TASK DETAILS :: The response should contain every record, reproduced exactly.

WORKING DATA ::
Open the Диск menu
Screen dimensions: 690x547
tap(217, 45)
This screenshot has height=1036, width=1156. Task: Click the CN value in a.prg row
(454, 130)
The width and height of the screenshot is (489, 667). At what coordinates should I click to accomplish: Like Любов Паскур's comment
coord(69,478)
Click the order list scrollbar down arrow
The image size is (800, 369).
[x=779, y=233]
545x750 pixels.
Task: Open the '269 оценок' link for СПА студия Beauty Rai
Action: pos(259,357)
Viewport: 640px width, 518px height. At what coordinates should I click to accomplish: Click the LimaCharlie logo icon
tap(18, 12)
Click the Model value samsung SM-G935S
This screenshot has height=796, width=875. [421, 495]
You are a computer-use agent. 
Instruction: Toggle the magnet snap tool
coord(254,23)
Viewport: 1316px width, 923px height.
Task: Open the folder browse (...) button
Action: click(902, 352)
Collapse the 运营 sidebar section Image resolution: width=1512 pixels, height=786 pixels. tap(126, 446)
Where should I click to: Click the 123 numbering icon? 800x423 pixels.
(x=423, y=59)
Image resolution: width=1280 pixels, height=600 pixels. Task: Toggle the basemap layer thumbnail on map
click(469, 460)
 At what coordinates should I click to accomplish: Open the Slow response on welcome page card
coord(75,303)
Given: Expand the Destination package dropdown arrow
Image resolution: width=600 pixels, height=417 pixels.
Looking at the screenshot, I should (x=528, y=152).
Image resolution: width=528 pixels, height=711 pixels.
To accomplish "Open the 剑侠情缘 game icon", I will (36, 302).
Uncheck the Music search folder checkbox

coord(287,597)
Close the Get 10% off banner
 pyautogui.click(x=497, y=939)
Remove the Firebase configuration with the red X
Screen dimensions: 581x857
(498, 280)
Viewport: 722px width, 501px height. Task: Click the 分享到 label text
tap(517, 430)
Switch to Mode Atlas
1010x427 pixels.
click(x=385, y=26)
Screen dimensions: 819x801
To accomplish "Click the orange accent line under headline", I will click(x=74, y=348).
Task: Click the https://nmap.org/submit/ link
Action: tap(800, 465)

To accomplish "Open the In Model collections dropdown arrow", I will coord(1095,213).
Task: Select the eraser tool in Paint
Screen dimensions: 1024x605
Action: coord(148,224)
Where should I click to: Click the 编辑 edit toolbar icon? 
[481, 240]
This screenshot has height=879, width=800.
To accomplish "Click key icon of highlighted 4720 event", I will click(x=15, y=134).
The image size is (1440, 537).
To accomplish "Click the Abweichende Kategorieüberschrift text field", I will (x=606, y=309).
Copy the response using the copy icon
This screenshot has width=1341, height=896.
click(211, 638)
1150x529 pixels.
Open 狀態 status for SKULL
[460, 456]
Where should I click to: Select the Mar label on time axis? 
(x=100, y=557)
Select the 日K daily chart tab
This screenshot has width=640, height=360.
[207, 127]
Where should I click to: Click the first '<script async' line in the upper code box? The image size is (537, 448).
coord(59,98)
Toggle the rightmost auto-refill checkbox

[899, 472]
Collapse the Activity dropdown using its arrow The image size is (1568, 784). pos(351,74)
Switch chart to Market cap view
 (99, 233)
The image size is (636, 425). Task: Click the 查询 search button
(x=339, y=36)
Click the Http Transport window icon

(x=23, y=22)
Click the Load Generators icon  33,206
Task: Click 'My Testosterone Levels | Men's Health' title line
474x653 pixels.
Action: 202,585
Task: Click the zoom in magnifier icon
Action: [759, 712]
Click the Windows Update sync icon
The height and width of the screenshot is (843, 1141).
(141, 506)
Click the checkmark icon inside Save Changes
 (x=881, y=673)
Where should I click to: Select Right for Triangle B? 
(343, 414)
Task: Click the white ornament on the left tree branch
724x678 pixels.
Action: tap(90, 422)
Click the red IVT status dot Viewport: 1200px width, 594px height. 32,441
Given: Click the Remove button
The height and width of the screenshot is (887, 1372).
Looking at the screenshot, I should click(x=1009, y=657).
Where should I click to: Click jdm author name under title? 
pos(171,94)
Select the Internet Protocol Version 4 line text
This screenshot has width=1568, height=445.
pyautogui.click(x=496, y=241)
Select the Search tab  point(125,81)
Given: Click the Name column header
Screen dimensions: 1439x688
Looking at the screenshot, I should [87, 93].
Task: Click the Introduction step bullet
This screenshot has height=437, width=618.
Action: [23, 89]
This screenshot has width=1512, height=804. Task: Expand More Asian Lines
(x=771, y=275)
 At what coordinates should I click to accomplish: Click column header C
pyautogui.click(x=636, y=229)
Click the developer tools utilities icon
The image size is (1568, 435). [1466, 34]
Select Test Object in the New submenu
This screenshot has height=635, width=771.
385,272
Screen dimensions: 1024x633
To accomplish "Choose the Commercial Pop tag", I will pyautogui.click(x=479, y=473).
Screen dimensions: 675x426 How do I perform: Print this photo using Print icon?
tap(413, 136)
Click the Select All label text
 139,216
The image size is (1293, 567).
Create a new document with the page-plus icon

RESPONSE BELOW ::
Open the Диск menu
Screen dimensions: 690x547
tap(217, 45)
This screenshot has height=1036, width=1156. Task: Click the CN value in a.prg row
(454, 130)
The width and height of the screenshot is (489, 667). At what coordinates should I click to accomplish: Like Любов Паскур's comment
coord(69,478)
Click the order list scrollbar down arrow
The image size is (800, 369).
[x=779, y=233]
545x750 pixels.
Task: Open the '269 оценок' link for СПА студия Beauty Rai
Action: pos(259,357)
Viewport: 640px width, 518px height. At what coordinates should I click to accomplish: Click the LimaCharlie logo icon
tap(18, 12)
Click the Model value samsung SM-G935S
This screenshot has height=796, width=875. [421, 495]
You are a computer-use agent. 
Instruction: Toggle the magnet snap tool
coord(254,23)
Viewport: 1316px width, 923px height.
Task: Open the folder browse (...) button
Action: click(902, 352)
Collapse the 运营 sidebar section Image resolution: width=1512 pixels, height=786 pixels. tap(126, 446)
Where should I click to: Click the 123 numbering icon? 800x423 pixels.
(x=423, y=59)
Image resolution: width=1280 pixels, height=600 pixels. Task: Toggle the basemap layer thumbnail on map
click(469, 460)
 At what coordinates should I click to accomplish: Open the Slow response on welcome page card
coord(75,303)
Given: Expand the Destination package dropdown arrow
Image resolution: width=600 pixels, height=417 pixels.
Looking at the screenshot, I should (x=528, y=152).
Image resolution: width=528 pixels, height=711 pixels.
To accomplish "Open the 剑侠情缘 game icon", I will (36, 302).
Uncheck the Music search folder checkbox

coord(287,597)
Close the Get 10% off banner
 pyautogui.click(x=497, y=939)
Remove the Firebase configuration with the red X
Screen dimensions: 581x857
(498, 280)
Viewport: 722px width, 501px height. Task: Click the 分享到 label text
tap(517, 430)
Switch to Mode Atlas
1010x427 pixels.
click(x=385, y=26)
Screen dimensions: 819x801
To accomplish "Click the orange accent line under headline", I will click(x=74, y=348).
Task: Click the https://nmap.org/submit/ link
Action: tap(800, 465)

To accomplish "Open the In Model collections dropdown arrow", I will coord(1095,213).
Task: Select the eraser tool in Paint
Screen dimensions: 1024x605
Action: coord(148,224)
Where should I click to: Click the 编辑 edit toolbar icon? 
[481, 240]
This screenshot has height=879, width=800.
To accomplish "Click key icon of highlighted 4720 event", I will click(x=15, y=134).
The image size is (1440, 537).
To accomplish "Click the Abweichende Kategorieüberschrift text field", I will (x=606, y=309).
Copy the response using the copy icon
This screenshot has width=1341, height=896.
click(211, 638)
1150x529 pixels.
Open 狀態 status for SKULL
[460, 456]
Where should I click to: Select the Mar label on time axis? 
(x=100, y=557)
Select the 日K daily chart tab
This screenshot has width=640, height=360.
[207, 127]
Where should I click to: Click the first '<script async' line in the upper code box? The image size is (537, 448).
coord(59,98)
Toggle the rightmost auto-refill checkbox

[899, 472]
Collapse the Activity dropdown using its arrow The image size is (1568, 784). pos(351,74)
Switch chart to Market cap view
 (99, 233)
The image size is (636, 425). Task: Click the 查询 search button
(x=339, y=36)
Click the Http Transport window icon

(x=23, y=22)
Click the Load Generators icon  33,206
Task: Click 'My Testosterone Levels | Men's Health' title line
474x653 pixels.
Action: 202,585
Task: Click the zoom in magnifier icon
Action: [759, 712]
Click the Windows Update sync icon
The height and width of the screenshot is (843, 1141).
(141, 506)
Click the checkmark icon inside Save Changes
 (x=881, y=673)
Where should I click to: Select Right for Triangle B? 
(343, 414)
Task: Click the white ornament on the left tree branch
724x678 pixels.
Action: tap(90, 422)
Click the red IVT status dot Viewport: 1200px width, 594px height. 32,441
Given: Click the Remove button
The height and width of the screenshot is (887, 1372).
Looking at the screenshot, I should click(x=1009, y=657).
Where should I click to: Click jdm author name under title? 
pos(171,94)
Select the Internet Protocol Version 4 line text
This screenshot has width=1568, height=445.
pyautogui.click(x=496, y=241)
Select the Search tab  point(125,81)
Given: Click the Name column header
Screen dimensions: 1439x688
Looking at the screenshot, I should [87, 93].
Task: Click the Introduction step bullet
This screenshot has height=437, width=618.
Action: [23, 89]
This screenshot has width=1512, height=804. Task: Expand More Asian Lines
(x=771, y=275)
 At what coordinates should I click to accomplish: Click column header C
pyautogui.click(x=636, y=229)
Click the developer tools utilities icon
The image size is (1568, 435). [1466, 34]
Select Test Object in the New submenu
This screenshot has height=635, width=771.
385,272
Screen dimensions: 1024x633
To accomplish "Choose the Commercial Pop tag", I will pyautogui.click(x=479, y=473).
Screen dimensions: 675x426 How do I perform: Print this photo using Print icon?
tap(413, 136)
Click the Select All label text
 139,216
The image size is (1293, 567).
Create a new document with the page-plus icon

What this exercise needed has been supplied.